■ **What you have to do**: Give the records below again exactly, and exclude each picture.

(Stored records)
# # # # # # #

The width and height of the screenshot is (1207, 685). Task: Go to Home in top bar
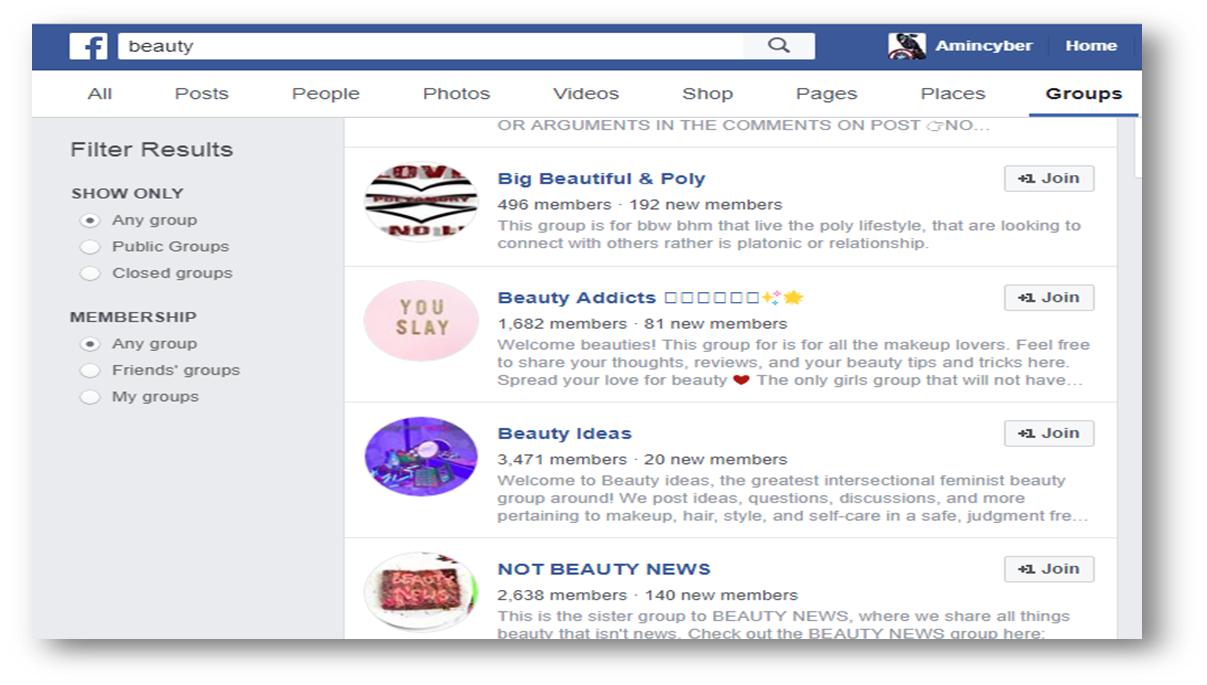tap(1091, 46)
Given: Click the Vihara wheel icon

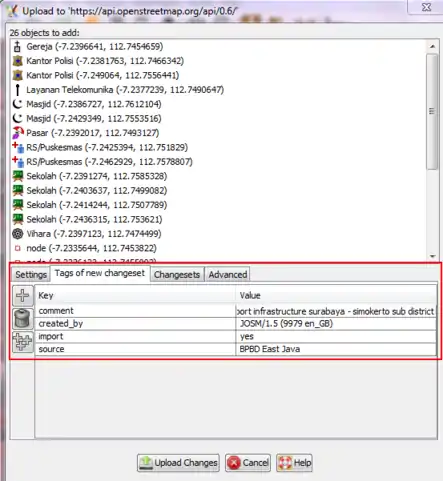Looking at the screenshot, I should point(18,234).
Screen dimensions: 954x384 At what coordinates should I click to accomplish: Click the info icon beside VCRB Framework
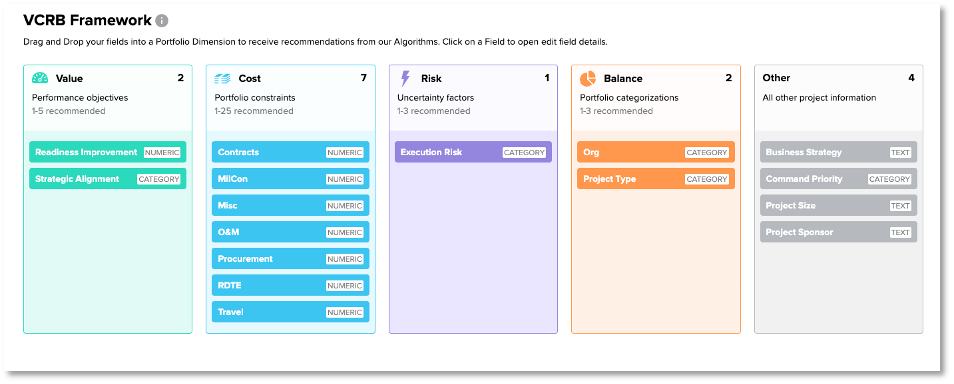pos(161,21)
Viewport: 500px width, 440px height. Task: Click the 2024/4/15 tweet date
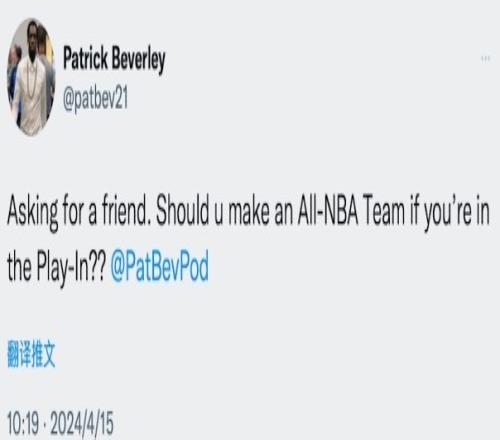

# # # # # # #

■ **Reply to the task**:
The width and height of the screenshot is (1207, 685). Task: Go to Home in top bar
tap(1091, 46)
Given: Click the Vihara wheel icon

Looking at the screenshot, I should point(18,234).
Screen dimensions: 954x384 At what coordinates should I click to accomplish: Click the info icon beside VCRB Framework
pos(161,21)
Viewport: 500px width, 440px height. Task: Click the 2024/4/15 tweet date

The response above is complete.